** YOUR INSTRUCTIONS **
Copy the records starting at the line that contains "Viewport: 1659px width, 943px" and ending at the line that contains "pos(114,168)", renaming "chat icon" to "message icon" and keeping everything else unchanged. Give only those lines, and leave the pictures out.

** RECORDS FOR THE TASK **
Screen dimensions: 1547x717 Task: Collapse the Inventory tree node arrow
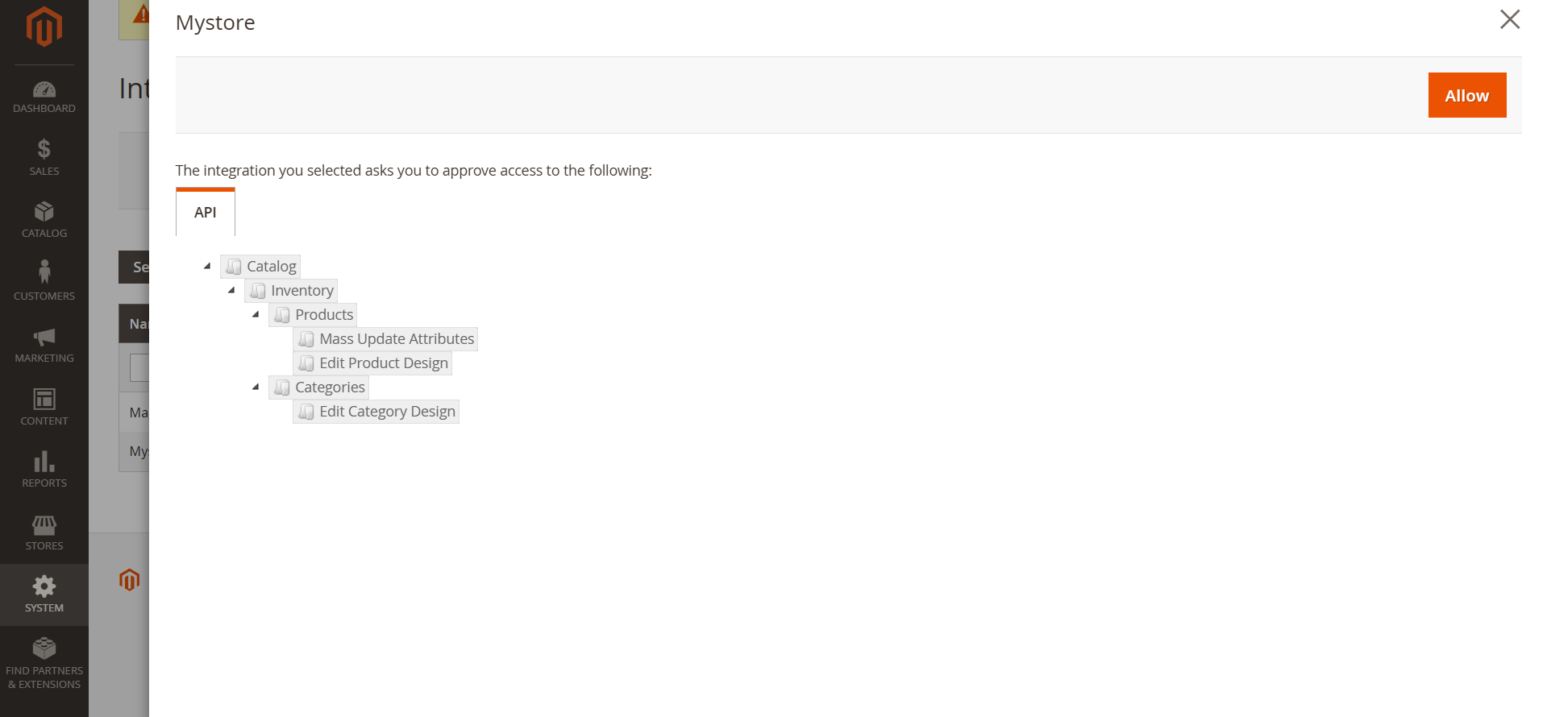point(231,290)
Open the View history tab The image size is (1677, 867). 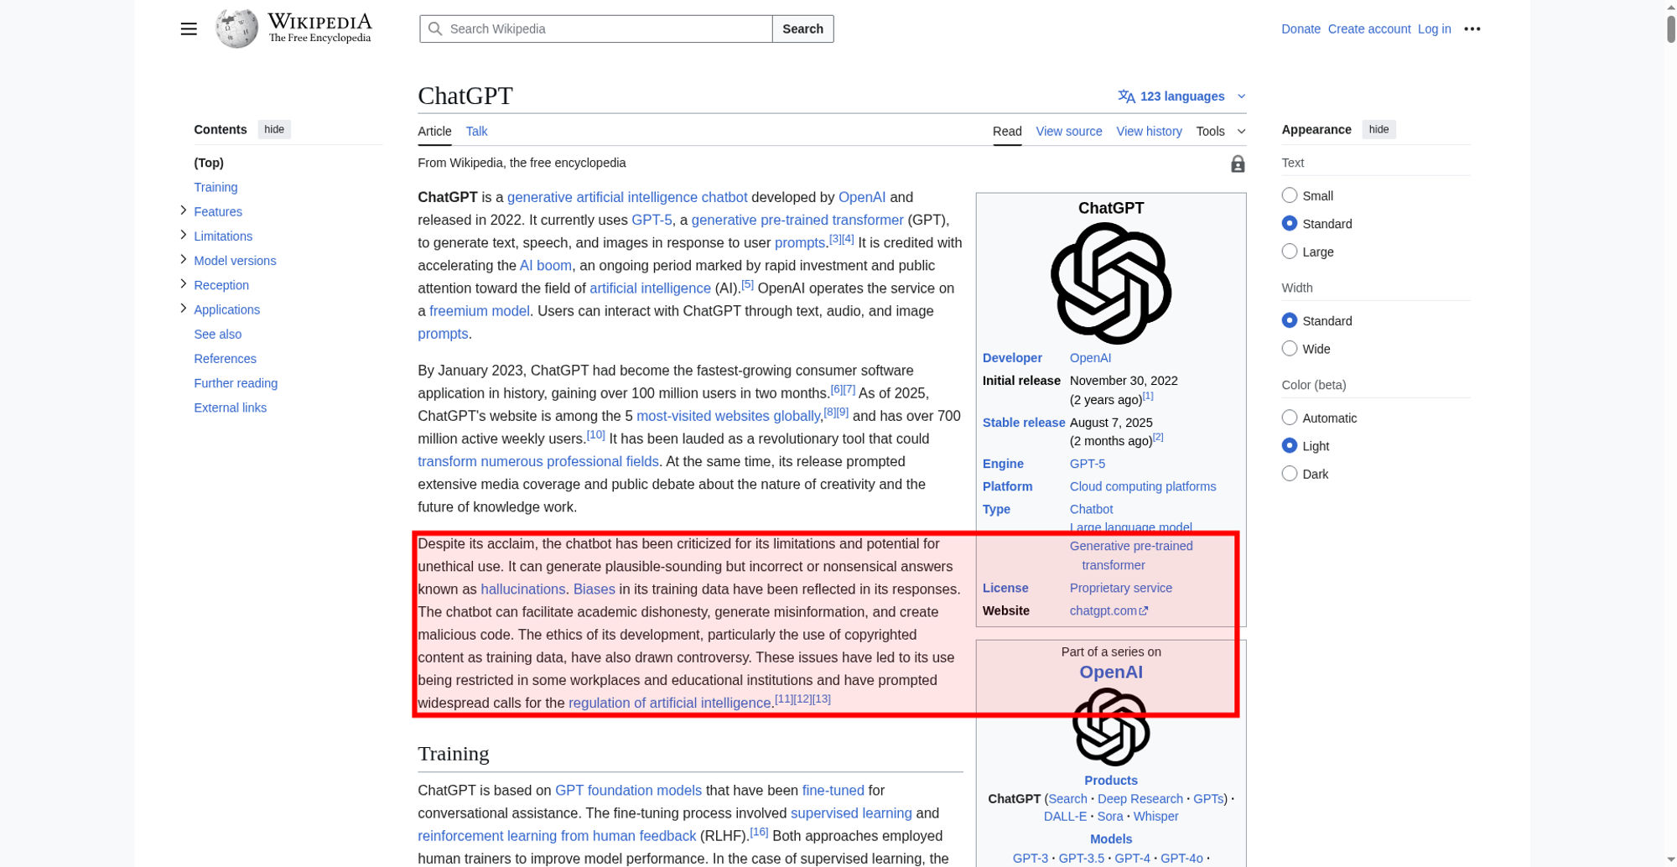pos(1149,132)
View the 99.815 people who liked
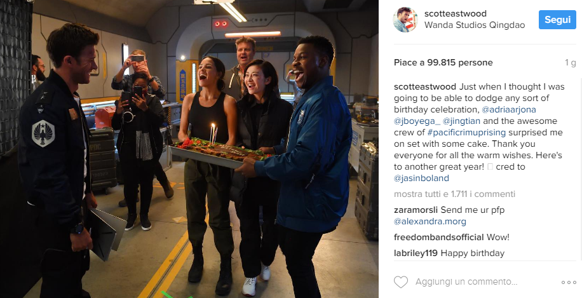Image resolution: width=582 pixels, height=298 pixels. [443, 63]
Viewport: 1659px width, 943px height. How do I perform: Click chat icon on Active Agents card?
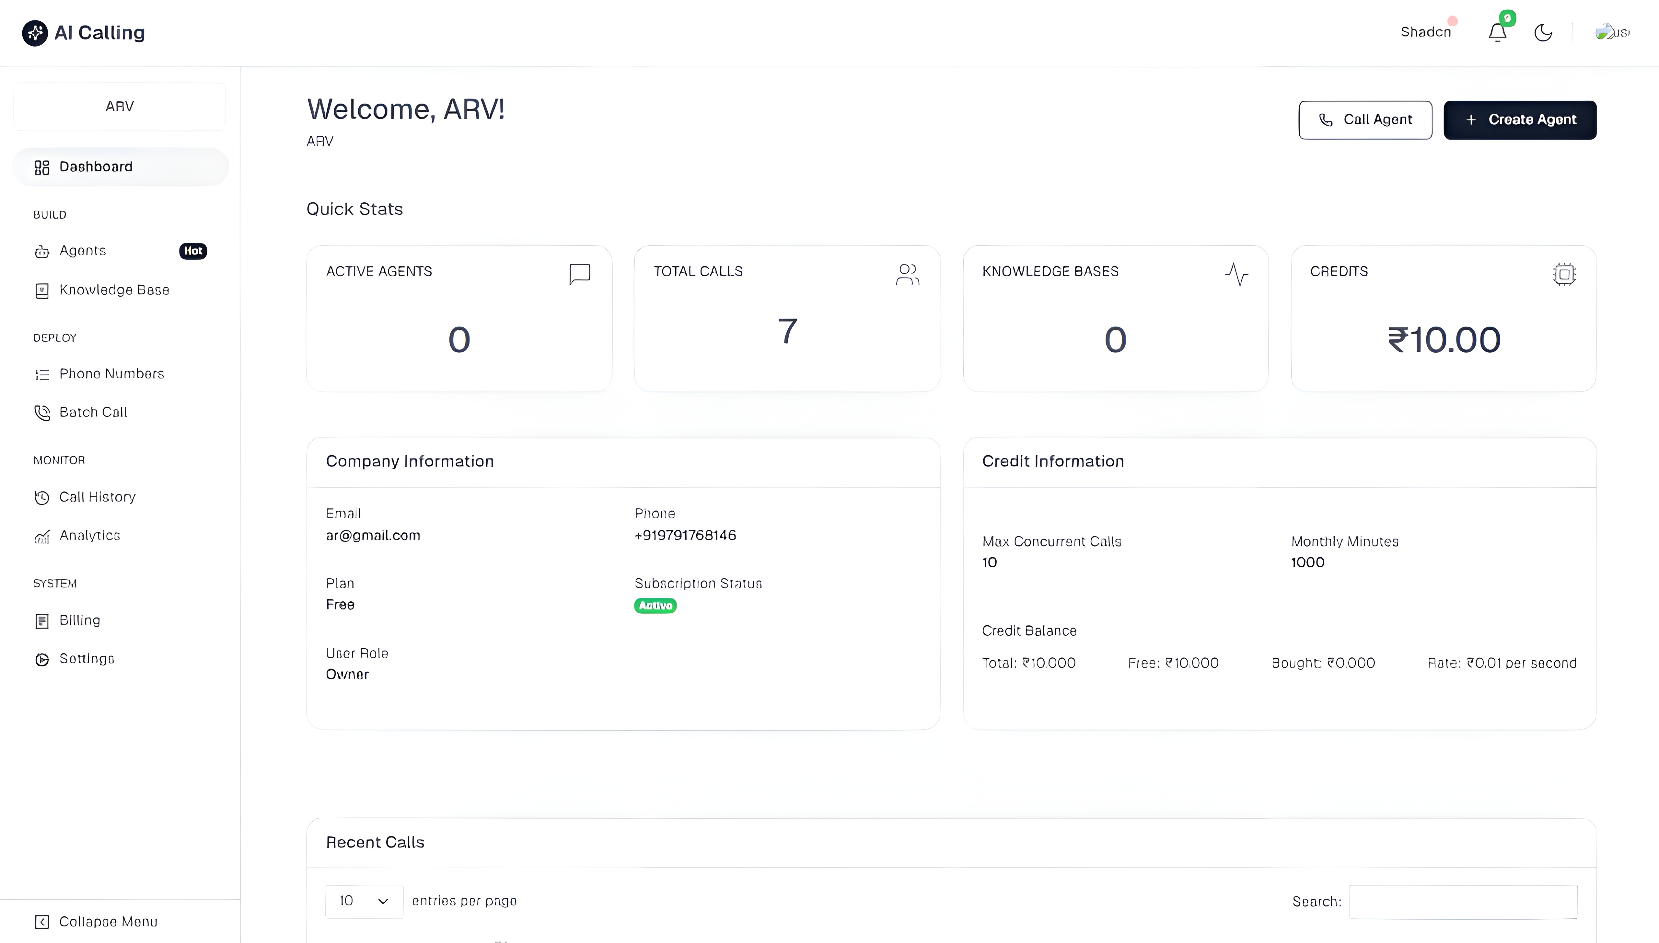click(x=579, y=274)
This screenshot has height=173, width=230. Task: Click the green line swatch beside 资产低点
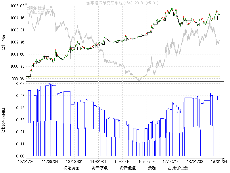pos(114,168)
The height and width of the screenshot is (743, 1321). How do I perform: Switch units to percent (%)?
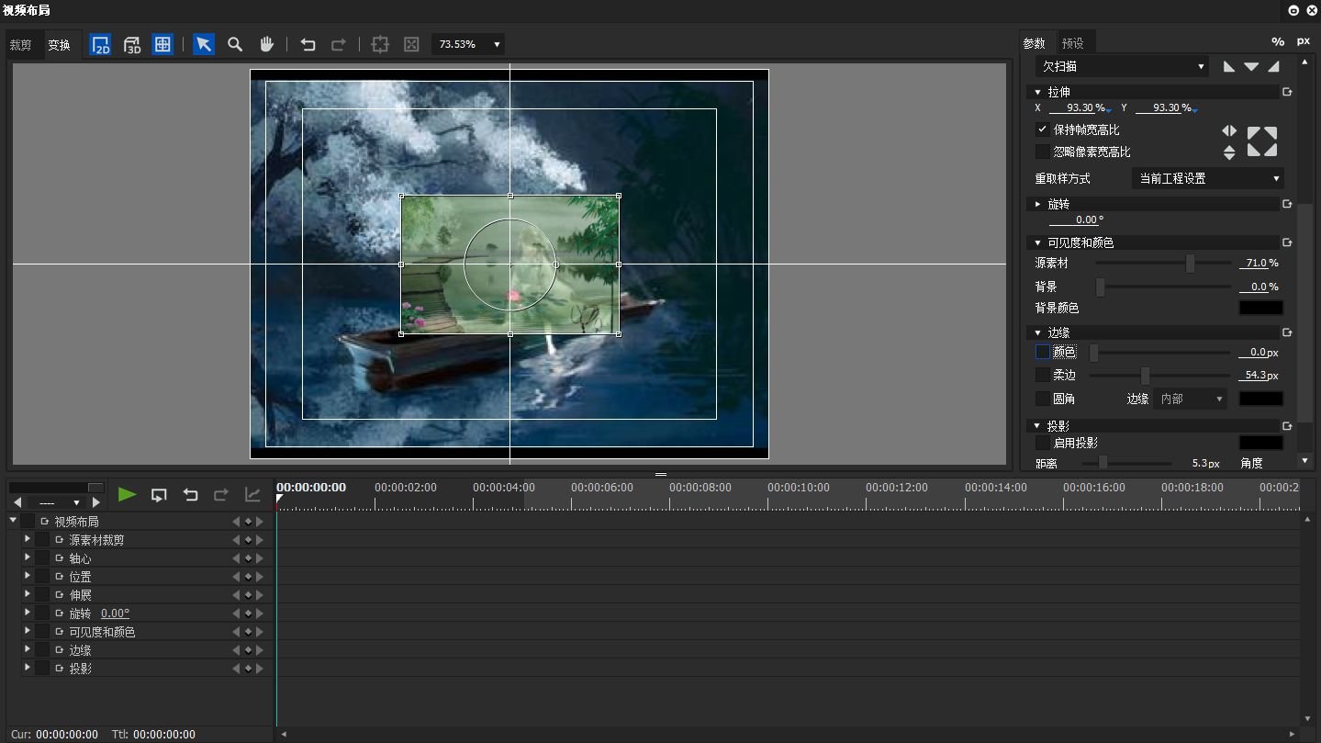(x=1277, y=41)
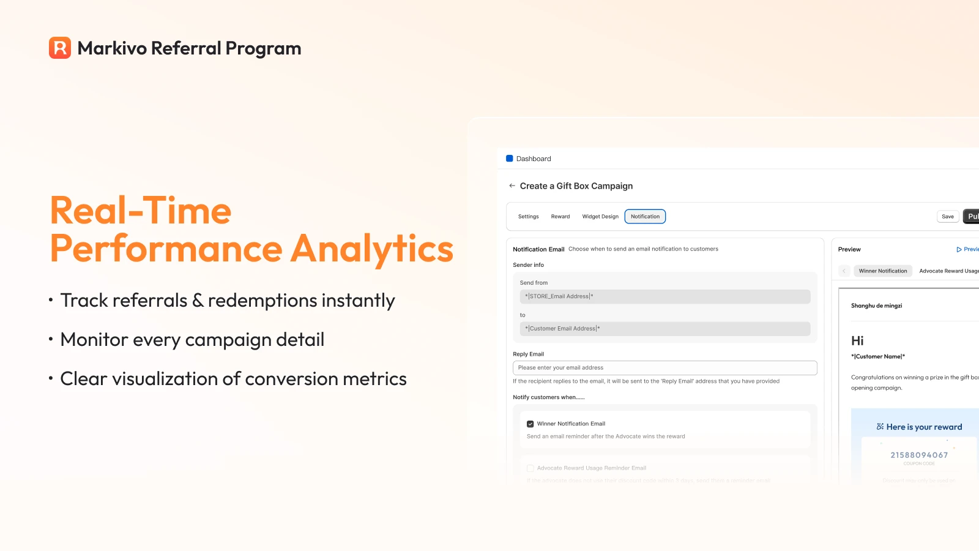The width and height of the screenshot is (979, 551).
Task: Click the Send from store email field
Action: [x=665, y=296]
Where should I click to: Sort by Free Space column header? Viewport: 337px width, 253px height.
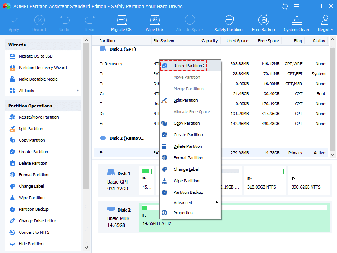click(268, 41)
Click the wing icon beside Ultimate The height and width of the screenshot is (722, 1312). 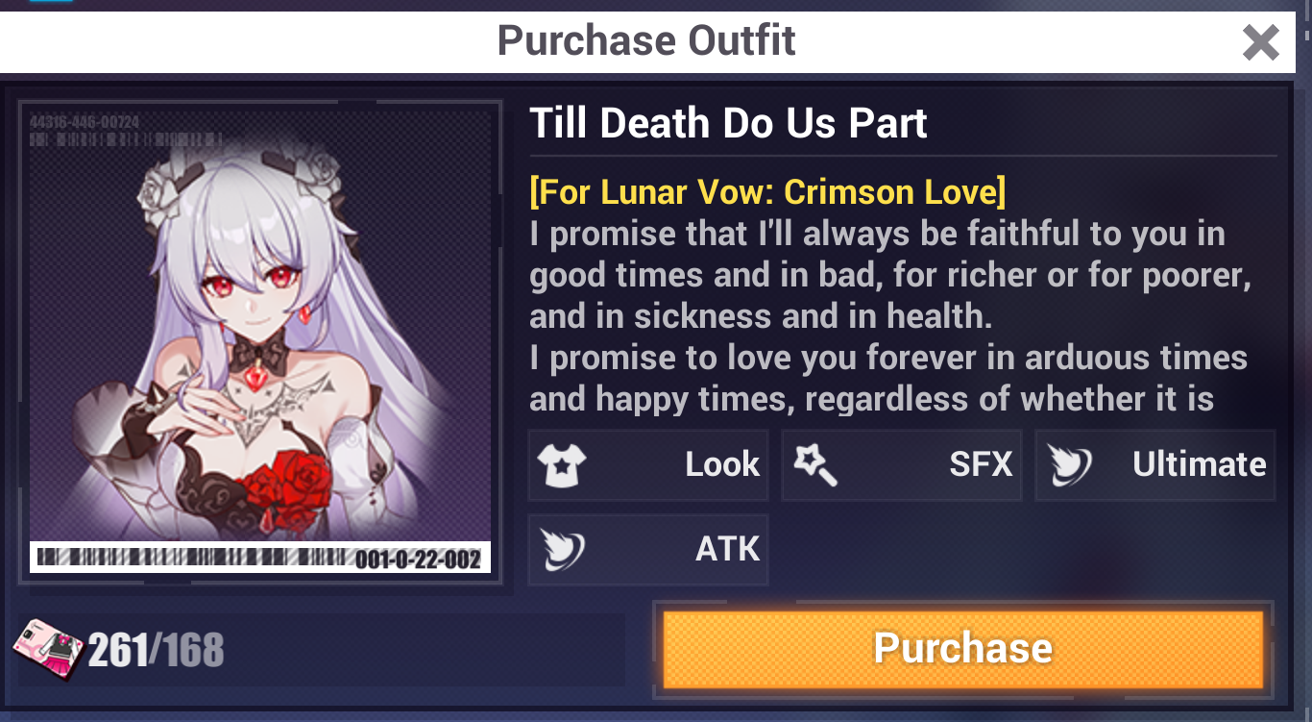[x=1069, y=465]
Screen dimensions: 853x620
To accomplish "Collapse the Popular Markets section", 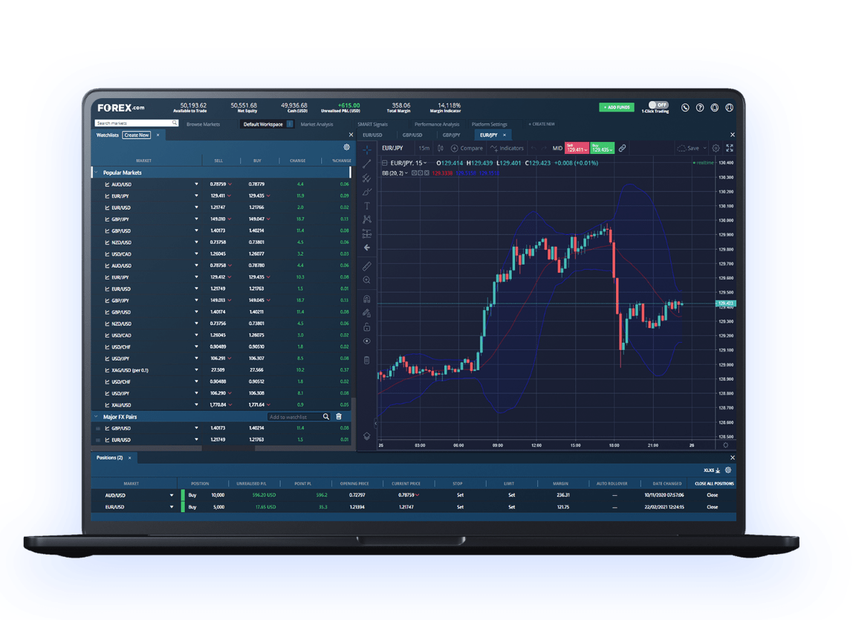I will tap(96, 172).
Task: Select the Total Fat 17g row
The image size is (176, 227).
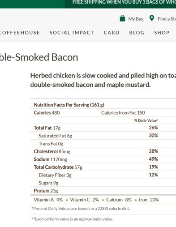Action: (103, 128)
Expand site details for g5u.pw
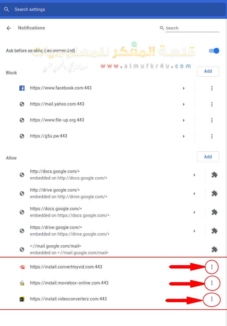Screen dimensions: 227x326 point(184,136)

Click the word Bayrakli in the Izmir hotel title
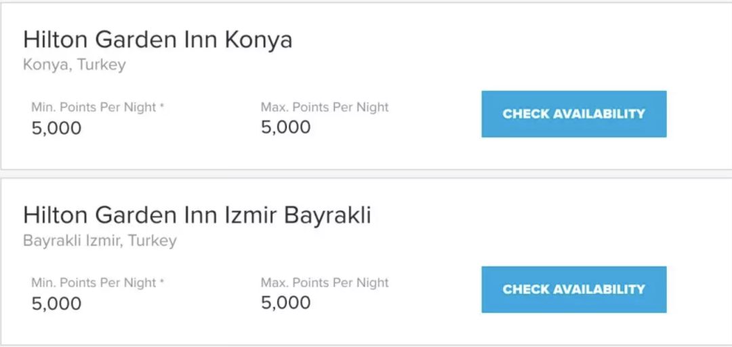(327, 216)
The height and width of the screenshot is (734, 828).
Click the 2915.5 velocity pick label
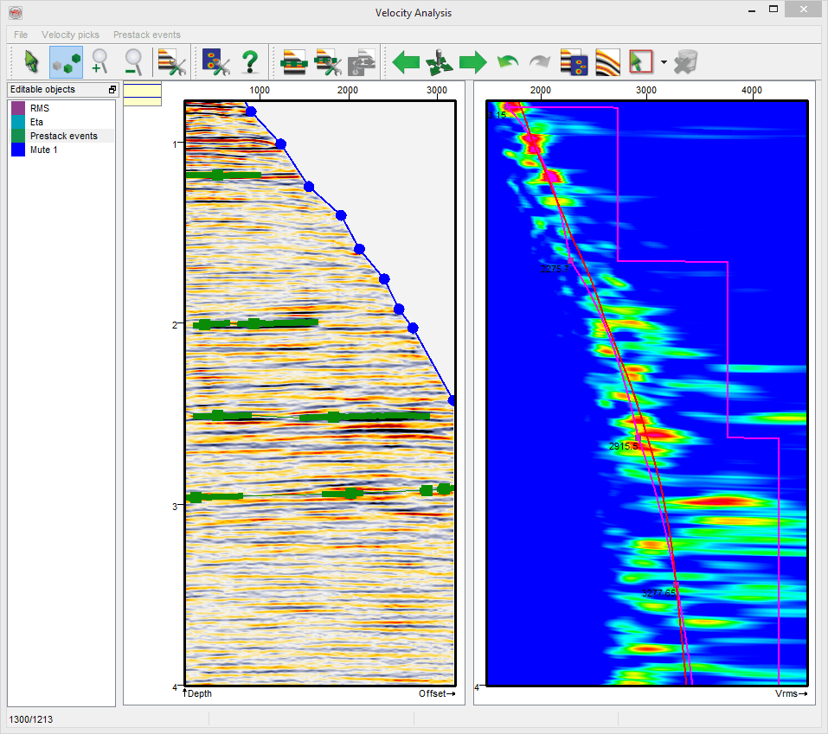623,446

** EXERCISE RESPONSE **
Viewport: 1659px width, 943px height. How do I perform: Click message icon on Active Agents card?
click(x=579, y=274)
This screenshot has height=173, width=230. Task: Click the green line swatch beside 资产低点
pos(114,168)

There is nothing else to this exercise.